To fund the expansion of the program, the state transfers money out of the Health Safety Net (HSN) fund, which is funded by hospitals and health insurers. The HSN funds medically necessary care for low-income or uninsured individuals and each year runs a deficit, which hospitals absorb.

Congress Moves Quickly on a Partial FY24 Spending Bill

Following four short-term continuing resolutions for fiscal year 2024 (FY24) since October 1, 2023, Congress last week completed appropriations for six of the 12 spending bills before it, including the Agriculture/Food and Drug Administration appropriations. The Department of Health and Human Services (HHS) is not included in the current package, but many health extenders are, including:

  • The scheduled Medicaid Disproportionate Share Hospital (DSH) cut for fiscal year 2024 is eliminated; the cuts scheduled for fiscal years 2025-2027 remain in place.
  • Medicare-dependent hospital and low-volume hospital programs are extended through December 2024.

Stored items

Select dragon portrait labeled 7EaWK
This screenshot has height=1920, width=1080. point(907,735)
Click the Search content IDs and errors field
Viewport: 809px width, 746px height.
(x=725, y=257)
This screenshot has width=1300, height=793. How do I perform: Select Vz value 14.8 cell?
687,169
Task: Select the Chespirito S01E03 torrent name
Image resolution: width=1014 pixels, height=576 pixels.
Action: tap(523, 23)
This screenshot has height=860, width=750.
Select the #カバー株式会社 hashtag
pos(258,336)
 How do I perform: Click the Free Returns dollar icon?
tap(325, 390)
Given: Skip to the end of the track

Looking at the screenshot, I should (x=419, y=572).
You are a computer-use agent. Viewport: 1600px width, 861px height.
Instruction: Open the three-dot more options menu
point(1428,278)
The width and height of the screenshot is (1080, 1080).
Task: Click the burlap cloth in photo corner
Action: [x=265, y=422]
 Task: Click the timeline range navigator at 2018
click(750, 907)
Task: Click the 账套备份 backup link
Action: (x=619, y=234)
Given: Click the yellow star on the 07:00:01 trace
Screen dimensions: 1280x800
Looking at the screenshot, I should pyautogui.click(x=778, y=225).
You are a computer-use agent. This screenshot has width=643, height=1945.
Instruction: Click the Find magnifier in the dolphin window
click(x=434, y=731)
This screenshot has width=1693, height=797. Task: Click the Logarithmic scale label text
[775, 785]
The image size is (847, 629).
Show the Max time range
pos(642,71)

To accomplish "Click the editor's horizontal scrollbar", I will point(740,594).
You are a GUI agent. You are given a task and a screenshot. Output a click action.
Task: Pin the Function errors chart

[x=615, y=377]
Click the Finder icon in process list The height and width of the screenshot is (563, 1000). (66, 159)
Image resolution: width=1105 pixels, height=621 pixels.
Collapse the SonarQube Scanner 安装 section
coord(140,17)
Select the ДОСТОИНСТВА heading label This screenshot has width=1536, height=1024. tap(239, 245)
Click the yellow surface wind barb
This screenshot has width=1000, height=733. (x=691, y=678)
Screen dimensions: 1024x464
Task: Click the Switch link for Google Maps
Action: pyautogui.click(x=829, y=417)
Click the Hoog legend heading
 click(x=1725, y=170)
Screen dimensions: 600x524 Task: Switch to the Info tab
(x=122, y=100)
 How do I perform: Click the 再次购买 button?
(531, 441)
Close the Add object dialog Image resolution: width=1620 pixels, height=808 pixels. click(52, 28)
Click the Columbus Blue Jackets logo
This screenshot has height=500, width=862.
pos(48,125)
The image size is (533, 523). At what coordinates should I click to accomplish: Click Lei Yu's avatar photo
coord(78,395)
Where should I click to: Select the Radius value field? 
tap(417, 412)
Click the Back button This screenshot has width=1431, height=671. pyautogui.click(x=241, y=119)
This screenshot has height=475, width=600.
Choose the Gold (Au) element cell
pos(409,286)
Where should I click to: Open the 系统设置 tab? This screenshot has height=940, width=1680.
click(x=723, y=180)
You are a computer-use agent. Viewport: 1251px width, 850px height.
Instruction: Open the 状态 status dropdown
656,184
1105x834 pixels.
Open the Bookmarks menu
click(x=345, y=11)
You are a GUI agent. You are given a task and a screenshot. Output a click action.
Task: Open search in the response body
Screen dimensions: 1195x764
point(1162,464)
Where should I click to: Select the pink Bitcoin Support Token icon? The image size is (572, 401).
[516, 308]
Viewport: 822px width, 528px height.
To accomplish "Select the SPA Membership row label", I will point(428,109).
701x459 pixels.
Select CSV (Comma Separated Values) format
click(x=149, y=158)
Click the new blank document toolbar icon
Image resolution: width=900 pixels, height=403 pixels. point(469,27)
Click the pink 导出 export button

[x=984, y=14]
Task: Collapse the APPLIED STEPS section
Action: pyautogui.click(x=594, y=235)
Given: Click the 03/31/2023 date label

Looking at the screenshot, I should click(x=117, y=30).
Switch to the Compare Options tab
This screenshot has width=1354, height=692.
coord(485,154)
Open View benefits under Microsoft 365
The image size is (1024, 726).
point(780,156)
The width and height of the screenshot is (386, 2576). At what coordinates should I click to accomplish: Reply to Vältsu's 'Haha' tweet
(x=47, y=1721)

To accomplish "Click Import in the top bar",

§ **Exercise tasks**
**a)** Decide whether each statement agrees with the health funding passage above, answering yes or no and quoting the deciding words: (i) The Health Safety Net fund is funded by hospitals and health insurers. (ii) The Department of Health and Human Services is part of the current package. (iii) The Medicaid DSH cuts scheduled for fiscal years 2025-2027 are eliminated.
**b)** Quote the health funding passage above word for word, starting at the words "Following four short-term" and ending after the words "through December 2024.".

§ **Set of answers**
**a)**
(i) Yes: "which is funded by hospitals and health insurers"
(ii) No: "The Department of Health and Human Services (HHS) is not included in the current package"
(iii) No: "the cuts scheduled for fiscal years 2025-2027 remain in place"

**b)**
Following four short-term continuing resolutions for fiscal year 2024 (FY24) since October 1, 2023, Congress last week completed appropriations for six of the 12 spending bills before it, including the Agriculture/Food and Drug Administration appropriations. The Department of Health and Human Services (HHS) is not included in the current package, but many health extenders are, including:

  • The scheduled Medicaid Disproportionate Share Hospital (DSH) cut for fiscal year 2024 is eliminated; the cuts scheduled for fiscal years 2025-2027 remain in place.
  • Medicare-dependent hospital and low-volume hospital programs are extended through December 2024.